### WHAT YOU HAVE TO DO
Go to the line in the entries below that holds "Go back using the left chevron arrow" and repeat exactly from there through the line that holds "Task: Click the UserTesting logo", inclusive.

### TASK DATA
★ ★ ★

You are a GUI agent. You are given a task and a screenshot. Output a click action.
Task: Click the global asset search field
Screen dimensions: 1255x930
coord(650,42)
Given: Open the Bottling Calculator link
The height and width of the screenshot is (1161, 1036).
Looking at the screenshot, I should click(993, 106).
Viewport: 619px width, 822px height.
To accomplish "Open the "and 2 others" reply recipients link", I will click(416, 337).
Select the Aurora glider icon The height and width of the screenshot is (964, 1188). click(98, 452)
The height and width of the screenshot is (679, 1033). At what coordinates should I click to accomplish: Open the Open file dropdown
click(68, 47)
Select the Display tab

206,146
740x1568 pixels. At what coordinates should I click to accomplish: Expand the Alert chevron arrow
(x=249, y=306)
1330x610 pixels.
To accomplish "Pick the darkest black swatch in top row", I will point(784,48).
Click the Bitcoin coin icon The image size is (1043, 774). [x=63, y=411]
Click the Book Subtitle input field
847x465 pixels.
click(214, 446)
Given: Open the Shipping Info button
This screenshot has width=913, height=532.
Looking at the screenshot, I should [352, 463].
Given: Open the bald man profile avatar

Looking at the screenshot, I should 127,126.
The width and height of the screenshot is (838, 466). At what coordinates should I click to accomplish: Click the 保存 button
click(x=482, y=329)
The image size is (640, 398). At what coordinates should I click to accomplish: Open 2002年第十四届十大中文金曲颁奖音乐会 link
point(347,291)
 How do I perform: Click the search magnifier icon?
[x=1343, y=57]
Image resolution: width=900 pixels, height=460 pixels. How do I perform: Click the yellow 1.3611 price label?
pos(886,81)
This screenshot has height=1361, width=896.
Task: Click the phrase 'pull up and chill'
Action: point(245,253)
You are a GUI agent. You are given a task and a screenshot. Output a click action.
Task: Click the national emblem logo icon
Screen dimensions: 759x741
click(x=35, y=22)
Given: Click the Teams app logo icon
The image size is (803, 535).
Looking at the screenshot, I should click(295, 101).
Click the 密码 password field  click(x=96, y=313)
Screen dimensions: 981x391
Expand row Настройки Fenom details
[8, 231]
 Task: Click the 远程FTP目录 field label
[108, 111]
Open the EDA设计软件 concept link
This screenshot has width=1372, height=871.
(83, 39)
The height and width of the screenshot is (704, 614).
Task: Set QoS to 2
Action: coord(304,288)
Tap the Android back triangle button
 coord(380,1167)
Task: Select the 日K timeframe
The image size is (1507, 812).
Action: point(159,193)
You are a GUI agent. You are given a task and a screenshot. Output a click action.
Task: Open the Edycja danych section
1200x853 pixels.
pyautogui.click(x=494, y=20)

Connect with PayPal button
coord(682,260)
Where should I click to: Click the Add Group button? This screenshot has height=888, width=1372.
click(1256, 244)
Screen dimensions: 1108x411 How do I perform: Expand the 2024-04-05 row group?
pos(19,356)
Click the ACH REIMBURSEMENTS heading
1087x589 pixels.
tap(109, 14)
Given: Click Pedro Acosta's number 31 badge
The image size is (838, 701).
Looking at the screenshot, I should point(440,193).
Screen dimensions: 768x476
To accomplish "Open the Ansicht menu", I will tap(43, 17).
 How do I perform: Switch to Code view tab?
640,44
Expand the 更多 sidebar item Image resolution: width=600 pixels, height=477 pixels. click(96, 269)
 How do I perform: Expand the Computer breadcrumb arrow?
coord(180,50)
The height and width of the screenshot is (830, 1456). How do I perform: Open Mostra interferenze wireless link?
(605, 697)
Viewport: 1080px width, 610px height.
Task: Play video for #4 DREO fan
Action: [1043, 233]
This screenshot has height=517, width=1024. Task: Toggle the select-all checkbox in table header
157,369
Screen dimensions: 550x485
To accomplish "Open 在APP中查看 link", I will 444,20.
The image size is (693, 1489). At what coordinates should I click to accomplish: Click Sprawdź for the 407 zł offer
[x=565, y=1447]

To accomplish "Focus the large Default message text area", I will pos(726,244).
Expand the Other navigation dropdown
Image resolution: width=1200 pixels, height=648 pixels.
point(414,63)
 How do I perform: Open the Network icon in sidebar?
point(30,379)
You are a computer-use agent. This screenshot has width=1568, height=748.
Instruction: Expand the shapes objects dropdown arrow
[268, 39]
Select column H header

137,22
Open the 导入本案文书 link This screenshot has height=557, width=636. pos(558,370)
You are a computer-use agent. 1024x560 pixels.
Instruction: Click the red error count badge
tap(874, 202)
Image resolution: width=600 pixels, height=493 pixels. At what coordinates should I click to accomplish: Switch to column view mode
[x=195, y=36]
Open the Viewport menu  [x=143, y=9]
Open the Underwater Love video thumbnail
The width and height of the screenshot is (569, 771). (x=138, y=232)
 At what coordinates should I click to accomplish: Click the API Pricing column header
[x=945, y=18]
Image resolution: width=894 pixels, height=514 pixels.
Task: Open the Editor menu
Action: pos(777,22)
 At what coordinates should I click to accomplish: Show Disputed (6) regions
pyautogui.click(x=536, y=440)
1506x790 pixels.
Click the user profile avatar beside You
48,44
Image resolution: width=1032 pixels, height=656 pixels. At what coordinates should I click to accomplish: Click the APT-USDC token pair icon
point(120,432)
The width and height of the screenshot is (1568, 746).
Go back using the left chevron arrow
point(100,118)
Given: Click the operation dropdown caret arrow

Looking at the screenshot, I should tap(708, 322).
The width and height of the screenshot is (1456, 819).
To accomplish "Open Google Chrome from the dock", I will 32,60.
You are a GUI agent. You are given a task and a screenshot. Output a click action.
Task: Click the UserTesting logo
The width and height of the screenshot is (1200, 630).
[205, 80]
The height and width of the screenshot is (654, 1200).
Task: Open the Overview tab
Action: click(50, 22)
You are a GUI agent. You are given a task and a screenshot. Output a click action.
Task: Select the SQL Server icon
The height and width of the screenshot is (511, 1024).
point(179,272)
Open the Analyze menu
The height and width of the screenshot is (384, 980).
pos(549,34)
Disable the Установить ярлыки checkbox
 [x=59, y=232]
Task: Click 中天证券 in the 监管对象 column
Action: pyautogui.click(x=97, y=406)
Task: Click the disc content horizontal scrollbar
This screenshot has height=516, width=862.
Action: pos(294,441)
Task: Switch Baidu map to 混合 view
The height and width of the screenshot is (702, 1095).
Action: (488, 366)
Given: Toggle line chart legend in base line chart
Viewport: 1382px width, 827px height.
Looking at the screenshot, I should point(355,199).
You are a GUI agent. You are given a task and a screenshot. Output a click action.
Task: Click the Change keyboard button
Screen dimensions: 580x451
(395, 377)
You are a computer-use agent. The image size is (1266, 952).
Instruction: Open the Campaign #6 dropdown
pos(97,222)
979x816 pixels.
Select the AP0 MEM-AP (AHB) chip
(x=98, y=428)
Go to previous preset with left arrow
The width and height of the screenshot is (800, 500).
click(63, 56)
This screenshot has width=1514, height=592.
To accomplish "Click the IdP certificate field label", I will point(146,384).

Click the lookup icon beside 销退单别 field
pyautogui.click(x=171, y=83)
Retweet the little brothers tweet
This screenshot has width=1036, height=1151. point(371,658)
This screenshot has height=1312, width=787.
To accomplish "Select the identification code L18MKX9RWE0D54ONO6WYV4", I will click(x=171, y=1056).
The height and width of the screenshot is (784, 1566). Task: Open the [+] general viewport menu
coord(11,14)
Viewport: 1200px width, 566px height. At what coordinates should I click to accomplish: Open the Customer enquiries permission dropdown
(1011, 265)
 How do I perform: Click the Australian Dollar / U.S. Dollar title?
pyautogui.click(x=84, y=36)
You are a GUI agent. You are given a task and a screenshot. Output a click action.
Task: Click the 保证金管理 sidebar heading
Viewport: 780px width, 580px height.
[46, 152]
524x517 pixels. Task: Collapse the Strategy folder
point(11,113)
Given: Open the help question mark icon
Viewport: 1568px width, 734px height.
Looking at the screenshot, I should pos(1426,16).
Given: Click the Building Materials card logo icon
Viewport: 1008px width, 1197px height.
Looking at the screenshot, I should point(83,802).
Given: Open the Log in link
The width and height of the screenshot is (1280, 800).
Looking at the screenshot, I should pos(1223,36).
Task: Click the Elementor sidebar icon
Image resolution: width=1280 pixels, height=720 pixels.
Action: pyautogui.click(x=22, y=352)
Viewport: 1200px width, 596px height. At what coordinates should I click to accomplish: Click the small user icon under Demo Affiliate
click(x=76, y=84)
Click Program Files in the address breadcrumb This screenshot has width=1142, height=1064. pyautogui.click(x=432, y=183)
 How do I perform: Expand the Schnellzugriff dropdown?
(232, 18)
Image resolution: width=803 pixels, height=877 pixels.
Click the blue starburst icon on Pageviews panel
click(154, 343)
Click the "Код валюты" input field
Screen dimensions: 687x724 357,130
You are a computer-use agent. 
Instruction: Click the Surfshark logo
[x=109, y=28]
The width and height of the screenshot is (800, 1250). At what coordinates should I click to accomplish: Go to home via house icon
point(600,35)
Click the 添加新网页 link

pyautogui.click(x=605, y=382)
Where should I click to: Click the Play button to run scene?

★ ★ ★

### EXPECTED OUTPUT
Go back using the left chevron arrow
point(100,118)
Given: Click the operation dropdown caret arrow

Looking at the screenshot, I should tap(708, 322).
The width and height of the screenshot is (1456, 819).
To accomplish "Open Google Chrome from the dock", I will 32,60.
You are a GUI agent. You are given a task and a screenshot. Output a click action.
Task: Click the UserTesting logo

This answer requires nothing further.